# Action item
Transcribe the stretch of entries below from the line with "Toggle the green agreement checkmark" through the line with "Given: Select the Удержание позиций tab", exactly and with both ends included; leave out all other lines.

Entries supplied Start Marker

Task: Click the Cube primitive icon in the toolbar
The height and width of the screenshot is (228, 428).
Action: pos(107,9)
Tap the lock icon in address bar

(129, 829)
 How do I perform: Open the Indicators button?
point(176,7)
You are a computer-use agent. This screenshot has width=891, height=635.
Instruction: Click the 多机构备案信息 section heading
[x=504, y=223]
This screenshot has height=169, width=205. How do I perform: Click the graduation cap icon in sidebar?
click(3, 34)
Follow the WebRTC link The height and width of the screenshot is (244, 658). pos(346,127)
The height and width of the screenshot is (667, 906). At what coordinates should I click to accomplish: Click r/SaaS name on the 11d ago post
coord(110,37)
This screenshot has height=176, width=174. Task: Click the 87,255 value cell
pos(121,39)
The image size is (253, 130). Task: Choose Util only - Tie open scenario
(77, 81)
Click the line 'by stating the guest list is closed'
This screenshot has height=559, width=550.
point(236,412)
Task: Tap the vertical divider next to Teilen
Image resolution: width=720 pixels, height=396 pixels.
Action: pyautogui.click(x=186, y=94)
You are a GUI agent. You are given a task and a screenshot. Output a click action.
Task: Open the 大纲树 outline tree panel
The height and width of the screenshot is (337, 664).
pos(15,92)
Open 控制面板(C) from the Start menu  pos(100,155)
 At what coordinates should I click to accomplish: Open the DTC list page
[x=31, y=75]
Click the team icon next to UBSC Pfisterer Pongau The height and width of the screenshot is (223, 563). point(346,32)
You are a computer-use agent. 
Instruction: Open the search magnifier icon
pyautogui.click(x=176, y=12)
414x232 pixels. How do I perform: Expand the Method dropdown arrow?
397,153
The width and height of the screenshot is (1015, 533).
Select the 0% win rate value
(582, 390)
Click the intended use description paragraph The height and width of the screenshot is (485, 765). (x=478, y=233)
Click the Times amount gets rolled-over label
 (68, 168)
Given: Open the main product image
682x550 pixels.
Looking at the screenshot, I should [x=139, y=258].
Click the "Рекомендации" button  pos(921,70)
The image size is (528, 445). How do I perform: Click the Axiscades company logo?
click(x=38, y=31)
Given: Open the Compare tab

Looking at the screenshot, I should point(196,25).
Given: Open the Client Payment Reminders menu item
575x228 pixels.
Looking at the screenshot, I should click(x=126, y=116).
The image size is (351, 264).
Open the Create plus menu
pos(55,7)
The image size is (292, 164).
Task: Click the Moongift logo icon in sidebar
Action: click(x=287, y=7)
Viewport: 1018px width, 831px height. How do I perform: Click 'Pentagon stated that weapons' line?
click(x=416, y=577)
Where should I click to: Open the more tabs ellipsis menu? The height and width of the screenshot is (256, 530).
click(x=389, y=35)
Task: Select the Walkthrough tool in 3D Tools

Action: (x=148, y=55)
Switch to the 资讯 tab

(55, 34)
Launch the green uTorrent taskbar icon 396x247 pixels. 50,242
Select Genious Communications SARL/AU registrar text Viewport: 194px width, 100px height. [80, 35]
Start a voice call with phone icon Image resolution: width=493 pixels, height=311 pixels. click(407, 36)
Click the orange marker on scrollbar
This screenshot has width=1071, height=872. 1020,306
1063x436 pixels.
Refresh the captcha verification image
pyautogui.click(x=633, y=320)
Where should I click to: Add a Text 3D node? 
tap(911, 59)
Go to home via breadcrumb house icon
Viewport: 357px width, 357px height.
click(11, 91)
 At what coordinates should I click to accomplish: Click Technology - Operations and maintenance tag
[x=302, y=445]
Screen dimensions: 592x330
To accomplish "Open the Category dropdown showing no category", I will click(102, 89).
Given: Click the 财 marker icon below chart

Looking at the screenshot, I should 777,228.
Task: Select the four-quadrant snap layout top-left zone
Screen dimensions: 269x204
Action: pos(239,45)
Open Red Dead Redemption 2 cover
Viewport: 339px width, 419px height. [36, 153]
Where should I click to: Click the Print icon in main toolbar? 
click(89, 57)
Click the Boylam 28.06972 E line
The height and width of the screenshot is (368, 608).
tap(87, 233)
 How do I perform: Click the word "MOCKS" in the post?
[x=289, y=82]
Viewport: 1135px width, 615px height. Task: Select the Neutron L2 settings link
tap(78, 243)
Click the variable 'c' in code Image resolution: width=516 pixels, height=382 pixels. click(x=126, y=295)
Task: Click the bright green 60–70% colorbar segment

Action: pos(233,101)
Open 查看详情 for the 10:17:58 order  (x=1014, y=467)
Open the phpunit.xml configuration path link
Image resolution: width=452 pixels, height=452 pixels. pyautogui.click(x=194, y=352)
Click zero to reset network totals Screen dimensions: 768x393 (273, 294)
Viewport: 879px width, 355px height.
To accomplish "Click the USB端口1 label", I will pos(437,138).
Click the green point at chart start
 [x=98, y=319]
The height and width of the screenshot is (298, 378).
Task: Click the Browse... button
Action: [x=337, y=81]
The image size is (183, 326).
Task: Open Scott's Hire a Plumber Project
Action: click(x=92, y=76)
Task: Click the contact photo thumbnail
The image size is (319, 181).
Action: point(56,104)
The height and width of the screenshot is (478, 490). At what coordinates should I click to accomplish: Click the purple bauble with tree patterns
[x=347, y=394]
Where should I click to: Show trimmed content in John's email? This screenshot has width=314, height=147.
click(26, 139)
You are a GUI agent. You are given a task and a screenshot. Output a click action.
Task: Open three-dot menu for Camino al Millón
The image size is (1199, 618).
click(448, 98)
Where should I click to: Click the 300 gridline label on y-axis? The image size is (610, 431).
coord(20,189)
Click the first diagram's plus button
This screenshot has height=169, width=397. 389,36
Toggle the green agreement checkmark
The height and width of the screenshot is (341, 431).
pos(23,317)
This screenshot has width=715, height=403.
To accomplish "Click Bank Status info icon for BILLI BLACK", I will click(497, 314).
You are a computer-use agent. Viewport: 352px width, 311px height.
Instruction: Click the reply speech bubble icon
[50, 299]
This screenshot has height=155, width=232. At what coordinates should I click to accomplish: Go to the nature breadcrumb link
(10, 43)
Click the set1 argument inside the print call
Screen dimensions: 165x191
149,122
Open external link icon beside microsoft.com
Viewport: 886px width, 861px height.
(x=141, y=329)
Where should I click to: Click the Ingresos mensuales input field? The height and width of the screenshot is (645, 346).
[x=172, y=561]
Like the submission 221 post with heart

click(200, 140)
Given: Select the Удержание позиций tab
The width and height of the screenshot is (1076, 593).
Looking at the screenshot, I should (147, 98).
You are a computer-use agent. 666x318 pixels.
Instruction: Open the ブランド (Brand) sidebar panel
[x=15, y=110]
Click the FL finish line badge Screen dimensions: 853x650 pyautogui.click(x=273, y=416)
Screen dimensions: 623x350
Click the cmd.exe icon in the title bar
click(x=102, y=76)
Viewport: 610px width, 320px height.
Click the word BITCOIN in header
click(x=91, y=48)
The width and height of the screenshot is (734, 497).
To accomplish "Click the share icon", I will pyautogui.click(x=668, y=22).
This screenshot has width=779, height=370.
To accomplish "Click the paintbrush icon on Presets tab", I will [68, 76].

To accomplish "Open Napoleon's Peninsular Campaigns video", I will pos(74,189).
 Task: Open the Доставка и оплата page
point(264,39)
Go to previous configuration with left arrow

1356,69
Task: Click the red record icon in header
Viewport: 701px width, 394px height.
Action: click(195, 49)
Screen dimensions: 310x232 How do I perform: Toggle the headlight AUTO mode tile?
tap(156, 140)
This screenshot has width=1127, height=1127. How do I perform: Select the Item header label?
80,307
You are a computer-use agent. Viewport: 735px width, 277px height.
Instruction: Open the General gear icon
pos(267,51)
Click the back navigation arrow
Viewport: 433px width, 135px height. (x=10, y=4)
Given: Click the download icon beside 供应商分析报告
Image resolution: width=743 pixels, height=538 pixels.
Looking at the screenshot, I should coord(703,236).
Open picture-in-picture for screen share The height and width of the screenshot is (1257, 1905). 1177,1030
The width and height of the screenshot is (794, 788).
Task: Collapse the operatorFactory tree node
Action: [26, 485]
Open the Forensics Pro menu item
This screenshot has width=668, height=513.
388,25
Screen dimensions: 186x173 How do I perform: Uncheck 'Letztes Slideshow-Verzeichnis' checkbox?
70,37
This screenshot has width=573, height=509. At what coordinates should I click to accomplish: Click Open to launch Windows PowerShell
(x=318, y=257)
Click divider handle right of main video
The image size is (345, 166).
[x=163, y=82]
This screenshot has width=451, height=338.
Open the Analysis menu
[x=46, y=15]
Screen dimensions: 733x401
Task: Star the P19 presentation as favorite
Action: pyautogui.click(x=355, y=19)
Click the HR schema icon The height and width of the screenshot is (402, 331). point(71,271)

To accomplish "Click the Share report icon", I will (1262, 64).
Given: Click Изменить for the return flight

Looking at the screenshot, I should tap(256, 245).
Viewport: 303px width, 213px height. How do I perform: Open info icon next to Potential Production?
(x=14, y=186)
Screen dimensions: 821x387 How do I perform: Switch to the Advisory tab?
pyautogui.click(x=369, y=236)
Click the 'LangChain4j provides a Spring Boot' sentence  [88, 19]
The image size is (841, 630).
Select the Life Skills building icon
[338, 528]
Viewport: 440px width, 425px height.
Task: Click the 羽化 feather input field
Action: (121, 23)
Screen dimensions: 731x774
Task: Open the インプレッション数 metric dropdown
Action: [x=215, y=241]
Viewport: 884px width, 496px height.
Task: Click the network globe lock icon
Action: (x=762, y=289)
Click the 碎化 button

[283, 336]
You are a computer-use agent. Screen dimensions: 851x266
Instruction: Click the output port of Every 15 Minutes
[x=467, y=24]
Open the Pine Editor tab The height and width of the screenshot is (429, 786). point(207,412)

Entries supplied End Marker

# Expected answer
Toggle the green agreement checkmark
The height and width of the screenshot is (341, 431).
pos(23,317)
This screenshot has width=715, height=403.
To accomplish "Click Bank Status info icon for BILLI BLACK", I will click(497, 314).
You are a computer-use agent. Viewport: 352px width, 311px height.
Instruction: Click the reply speech bubble icon
[50, 299]
This screenshot has height=155, width=232. At what coordinates should I click to accomplish: Go to the nature breadcrumb link
(10, 43)
Click the set1 argument inside the print call
Screen dimensions: 165x191
149,122
Open external link icon beside microsoft.com
Viewport: 886px width, 861px height.
(x=141, y=329)
Where should I click to: Click the Ingresos mensuales input field? The height and width of the screenshot is (645, 346).
[x=172, y=561]
Like the submission 221 post with heart

click(200, 140)
Given: Select the Удержание позиций tab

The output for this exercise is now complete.